Amit Tamir עמית תמיר

Personal information
- Born: December 2, 1979 (age 46) Jerusalem, Israel
- Listed height: 2.08 m (6 ft 10 in)
- Listed weight: 118 kg (260 lb)

Career information
- College: California (2001–2004)
- NBA draft: 2004: undrafted
- Playing career: 1998–present
- Position: Power forward / center

Career history
- 1998–2001: Hapoel Jerusalem
- 2004–2005: PAOK
- 2005: AEK Athens
- 2005–2006: Maccabi Giv'at Shmuel
- 2006: AEL Larissa
- 2006–2007: Spirou Charleroi
- 2007–2008: Hapoel Holon
- 2008–2009: Ironi Ashkelon
- 2009: APOEL
- 2010–2011: Hapoel Jerusalem
- 2011–2012: Maccabi Rishon LeZion
- 2012–2018: Ironi Ramat Gan

Career highlights
- First-team All-Pac-10 (2003); Israeli Super League Champion (2008);

= Amit Tamir =

Israeli basketball player and coach

Amit Tamir (עמית יוסף תמיר; born December 2, 1979) is an Israeli professional basketball coach and former player. He is a 2.08 m (6 ft 10 in) tall former center/forward.

==Biography==
Amit Yosef Tamir was born in Jerusalem to Asher and Shula Tamir. He has two older sisters, Rozit and Gal, and a younger brother, Daniel. He attended Ort High School in Jerusalem. He served three years in the Israeli Army.
He studied at the University of California Berkeley, where he was an American studies major.

==Basketball career==
Tamir started to play on Hapoel Jerusalem's youth team in 1997, and played on the professional team from 1998 until 2001.

He led his high school team to the Jerusalem high school title. He played for the Israeli under-22 team at the 1998 European Championships in Sicily. Playing for UC Berkeley, he earned both Pac-10 All-Academic and first team All-Pac-10 status in 2003. He was selected one of the Top 50 preseason candidates for the 2003-04 Wooden Award All-America team. He finished his career at Berkeley 4th in free-throw percentage (81.1%), and 6th in 3-point field goals made (136-373, 36.5%).

He was registered for the 2004 NBA draft and got praises by Andre Iguodala about his abilities; he declined an offer by Miami Heat to be selected in the 2nd round and to be sent back to Europe and was not chosen by any franchise. He then played for Orlando Magic in the NBA summer league but was not selected for the team.

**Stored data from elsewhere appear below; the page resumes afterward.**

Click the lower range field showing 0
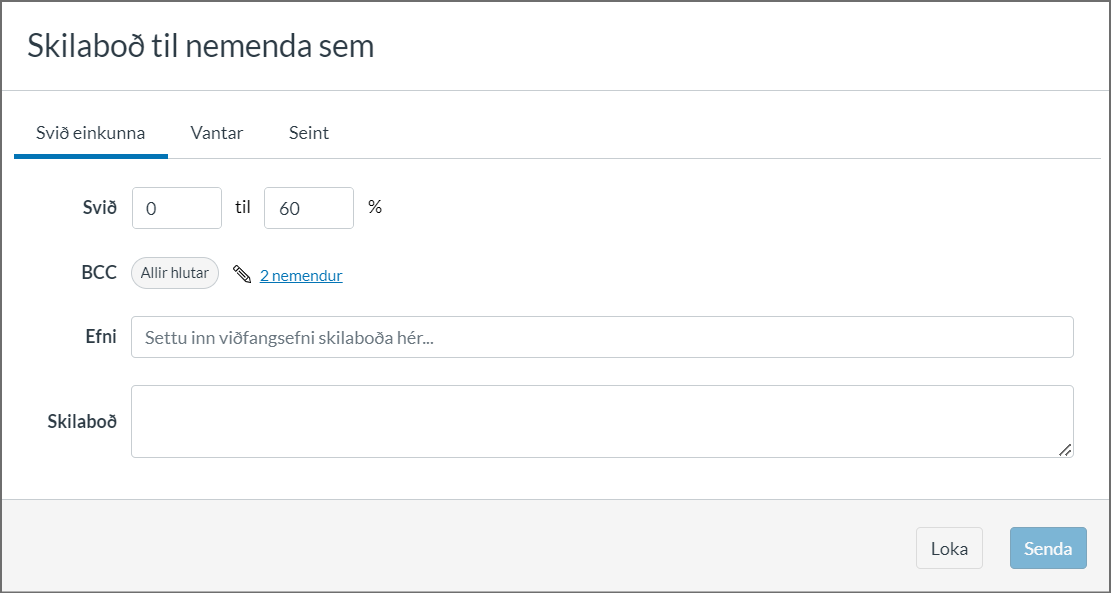 (x=176, y=208)
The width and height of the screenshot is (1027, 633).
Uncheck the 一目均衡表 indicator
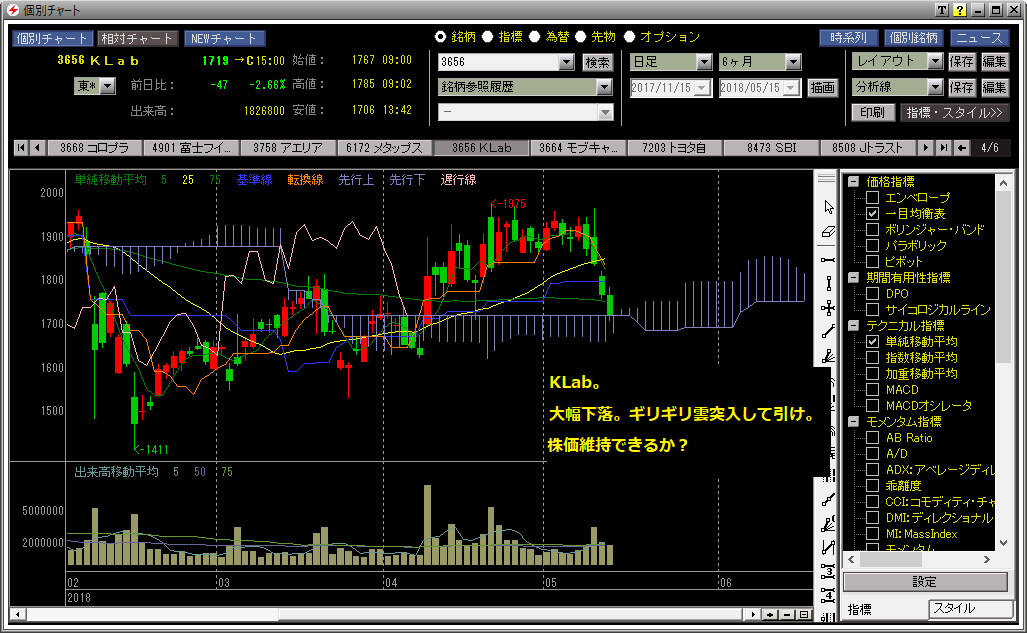(872, 214)
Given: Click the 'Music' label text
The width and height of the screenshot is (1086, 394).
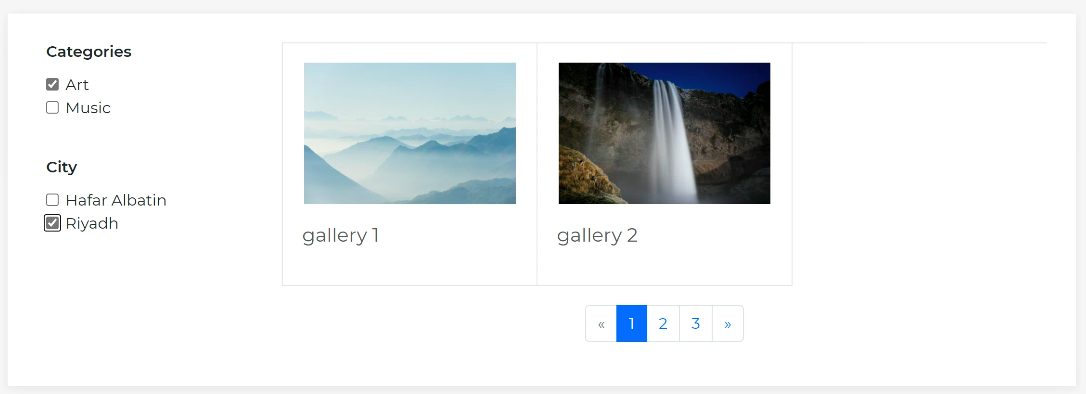Looking at the screenshot, I should 88,108.
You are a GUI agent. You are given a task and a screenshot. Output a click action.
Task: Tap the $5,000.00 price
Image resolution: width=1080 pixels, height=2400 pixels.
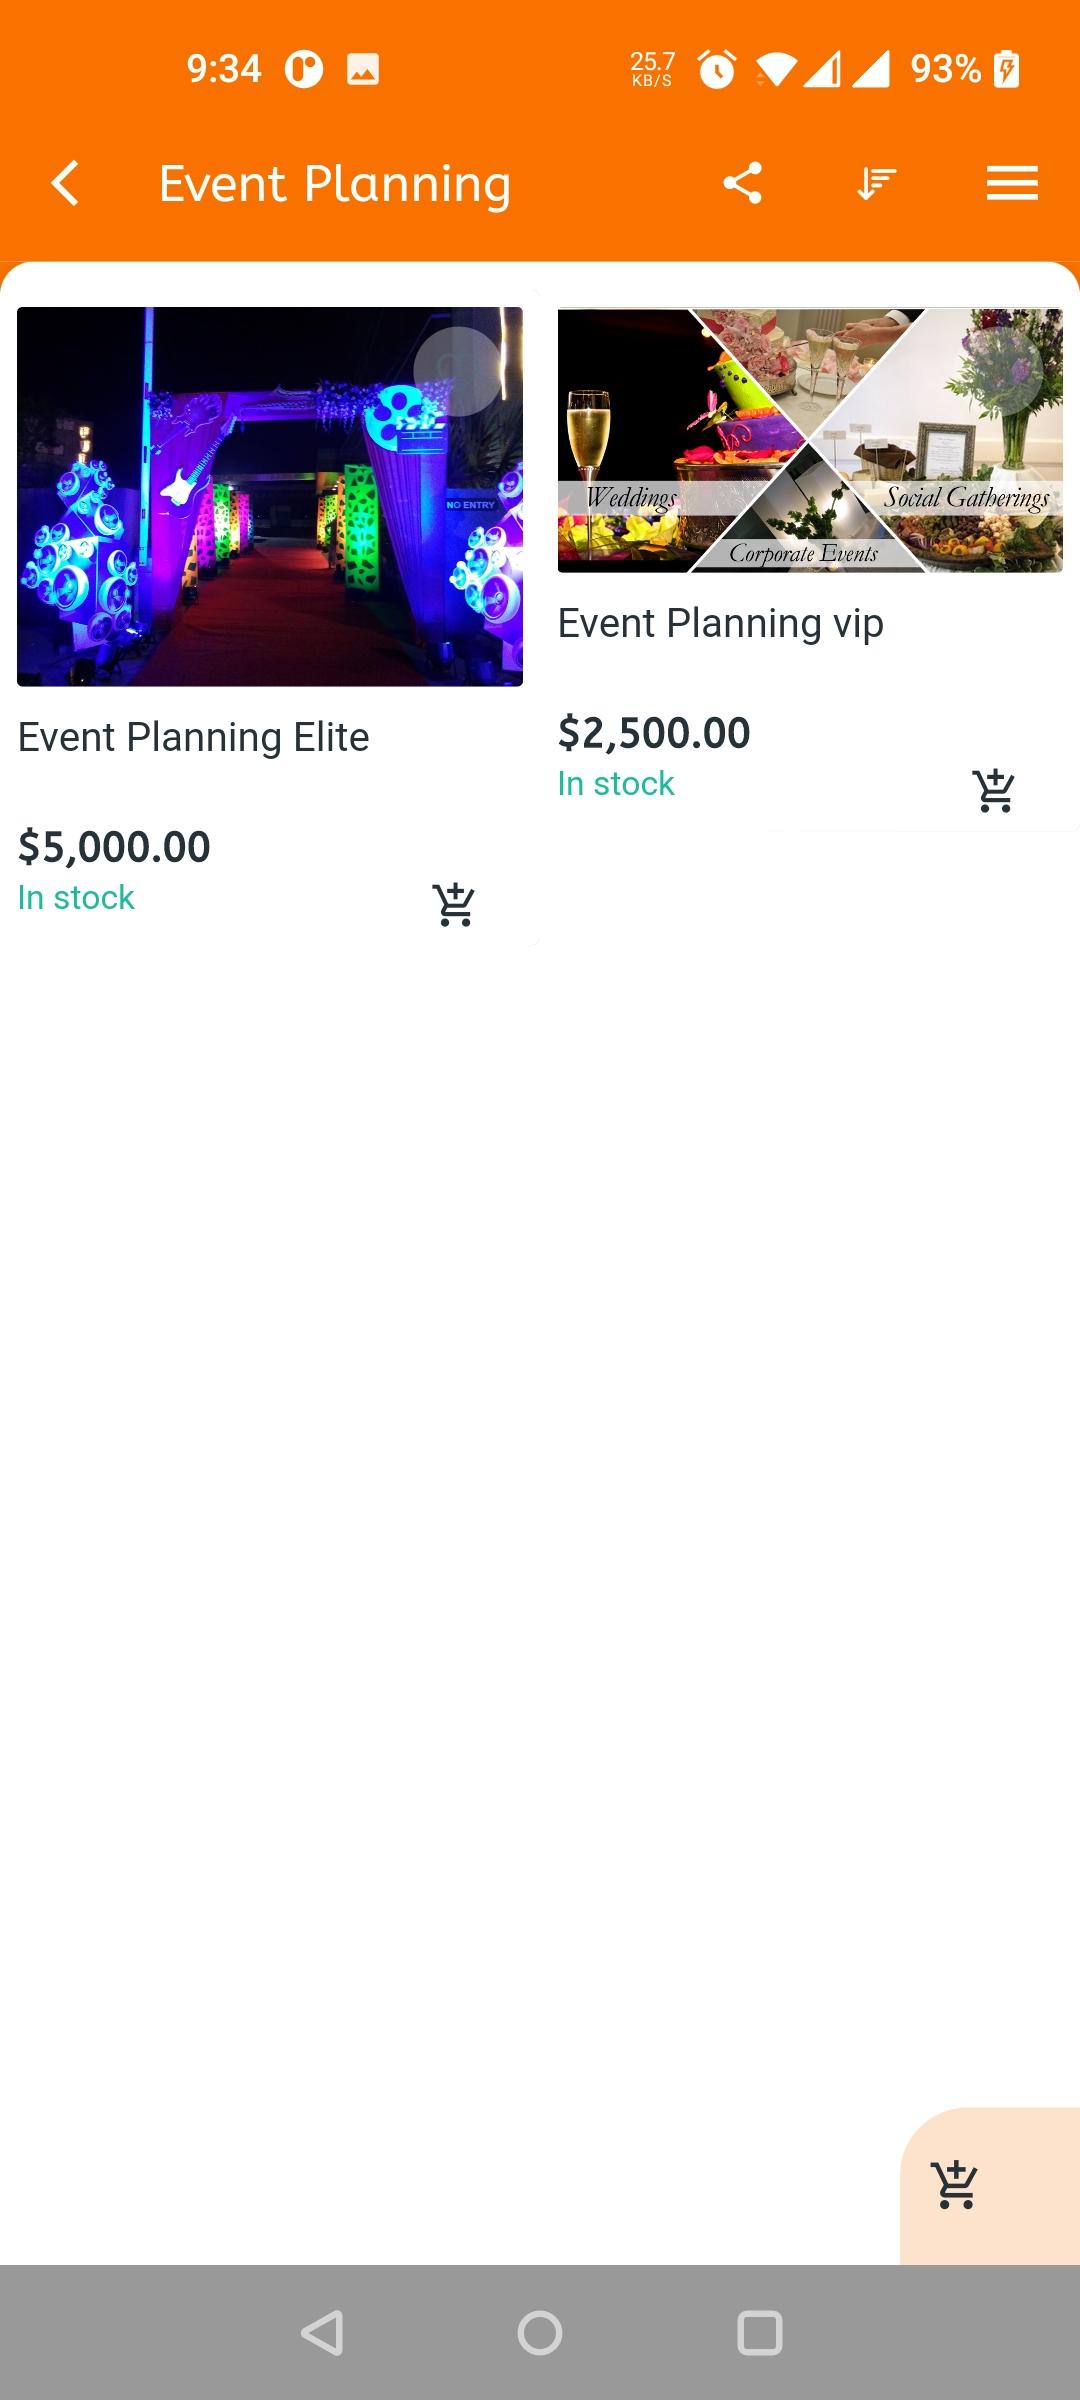pyautogui.click(x=115, y=847)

He moved to Greece after college, where he played for PAOK Thessaloniki BC. He played in the 2004 ULEB Cup with that team. He played with AEK Athens BC and AEL 1964 in 2005 and then moved back to Israel. There he played for Maccabi Givat Shmual. The team nearly qualified for the Final Four that year.

In the 2006/2007 season he played in Belgium for Spirou Charleroi. In 2007/2008 he started the season in Cherkassy from Ukraine, but he was released and joined Hapoel Holon during the season, with whom he won the Israeli League championship.

In the 2008/2009 season he played for Elitzur Ashkelon. In the 2009/2010 season he moved to APOEL B.C. from Cyprus. In November 2010 he returned to play for Hapoel Jerusalem B.C.

Since 2012 Tamir has played for Ironi Ramat Gan. He recently signed a two-year contract with the team.